Rao S, McQuay L, Forns J, MacKay R, Aquilina T, Doshi D, Abler V, Anthony MS, Layton B. Mortality in patients with Parkinson's disease psychosis using pimavanserin versus other antipsychotics. Poster presented at the 2024 Parkinson Study Group (PSG) 33rd Annual Meeting; December 5, 2024. Nashville, TN. Previously presented at the Neuroscience Education Institute (NEI) Congress 2024.

OBJECTIVE: To compare mortality risk in patients with Parkinson’s disease psychosis (PDP) after initiation of pimavanserin or comparator atypical antipsychotics.

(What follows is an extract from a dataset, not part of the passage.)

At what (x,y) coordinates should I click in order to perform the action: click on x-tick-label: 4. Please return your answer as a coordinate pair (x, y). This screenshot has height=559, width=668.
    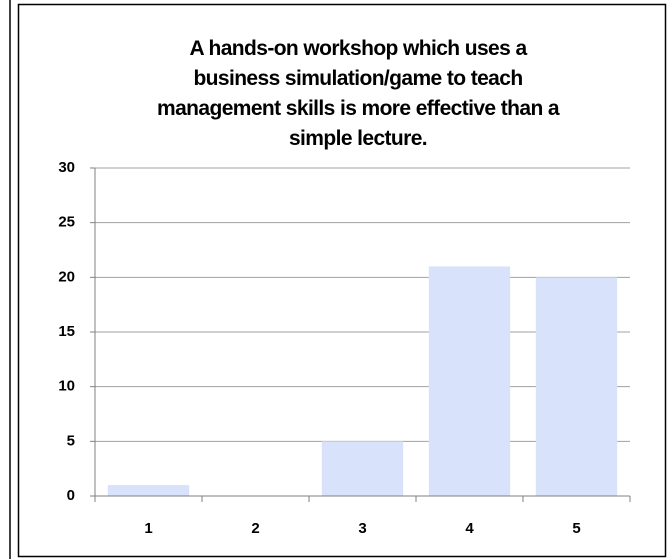
    Looking at the image, I should click on (470, 528). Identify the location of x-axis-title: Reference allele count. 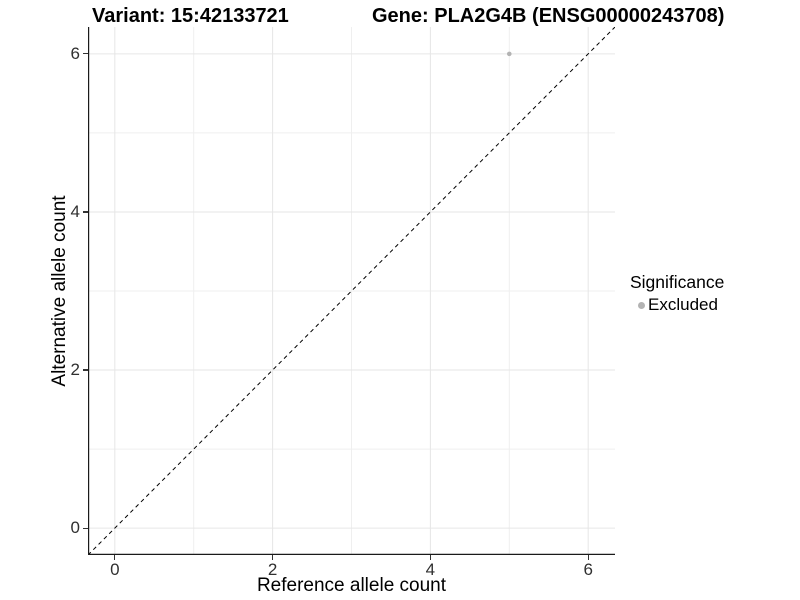
(352, 586).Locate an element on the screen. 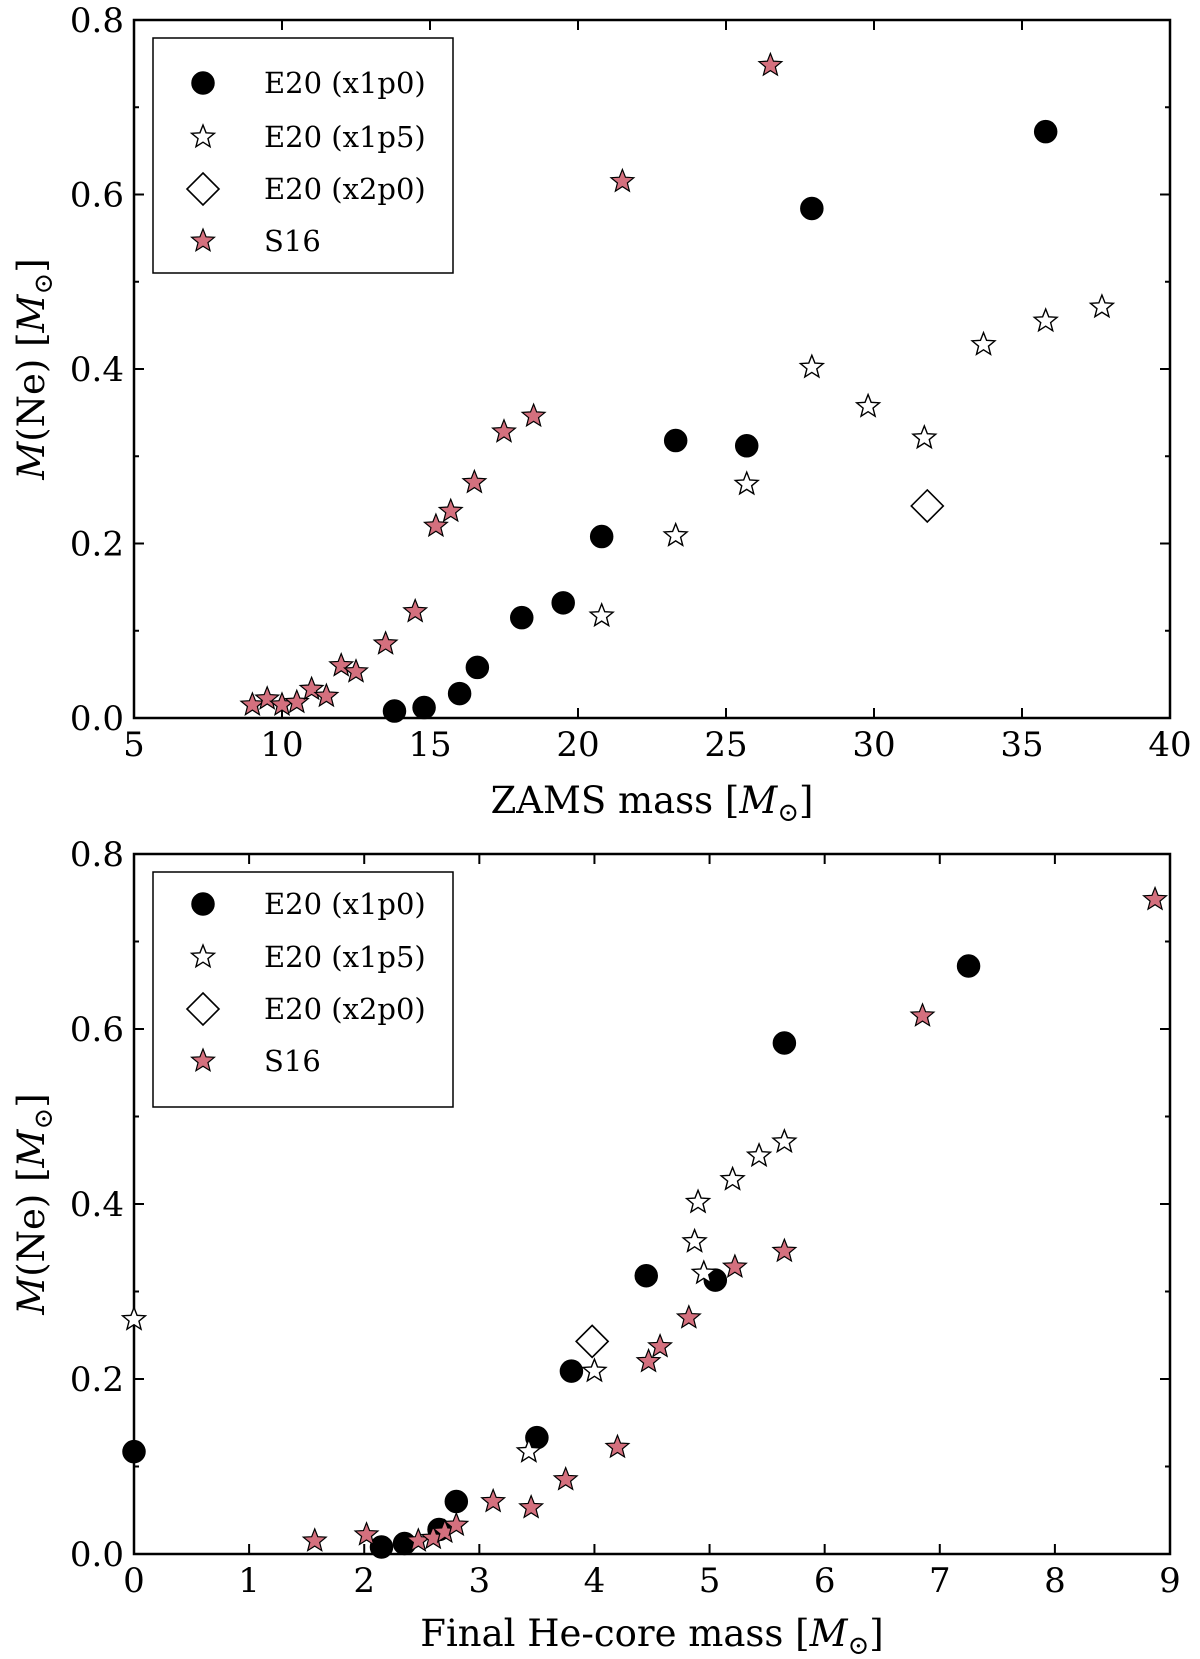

BACKGROUND: Pimavanserin is approved in the US to treat hallucinations and delusions associated with Parkinson’s disease psychosis (PDP). All US antipsychotic labels include boxed warnings of mortality risk in older patients with dementia-related psychosis.

METHODS: This cohort study identified patients aged ≥65 years with PDP initiating pimavanserin or a comparator atypical antipsychotic in US Medicare claims (2016-2021). A subcohort of LTC/SNF residents was identified. Cox proportional hazards models were used to estimate hazard ratios (HRs) comparing all-cause mortality in propensity score–matched treatment groups. Cumulative incidence curves, time period–specific relative risk, and risk difference estimates evaluated risk over time.

RESULTS: This study identified 4,384 pimavanserin initiators and 28,042 comparator initiators in the overall PDP cohort and 921 pimavanserin initiators and 7,963 comparator initiators in the LTC/SNF subcohort. After propensity score matching, the overall PDP cohort included 4,381 patients per treatment group, the LTC/SNF subcohort included 905 patients per treatment group, and all baseline characteristics were well-balanced. The matched HR for mortality (pimavanserin versus comparator) was 0.76 (95% CI, 0.68-0.85) in the overall PDP cohort and 0.90 (95% CI, 0.74-1.10) in the LTC/SNF subcohort. In the overall PDP cohort, time period–specific relative risks and risk differences showed that pimavanserin initiators had a lower risk of mortality during the first 365 days of follow-up.

CONCLUSIONS: This active-comparator study suggests an overall lower mortality risk in older patients with PDP treated with pimavanserin than in patients treated with other atypical antipsychotics through at least the first year of treatment. No meaningful differences in mortality risk were observed between groups in the LTC/SNF subcohort. Regardless of treatment, mortality was higher in the LTC/SNF subcohort than in the overall PDP cohort.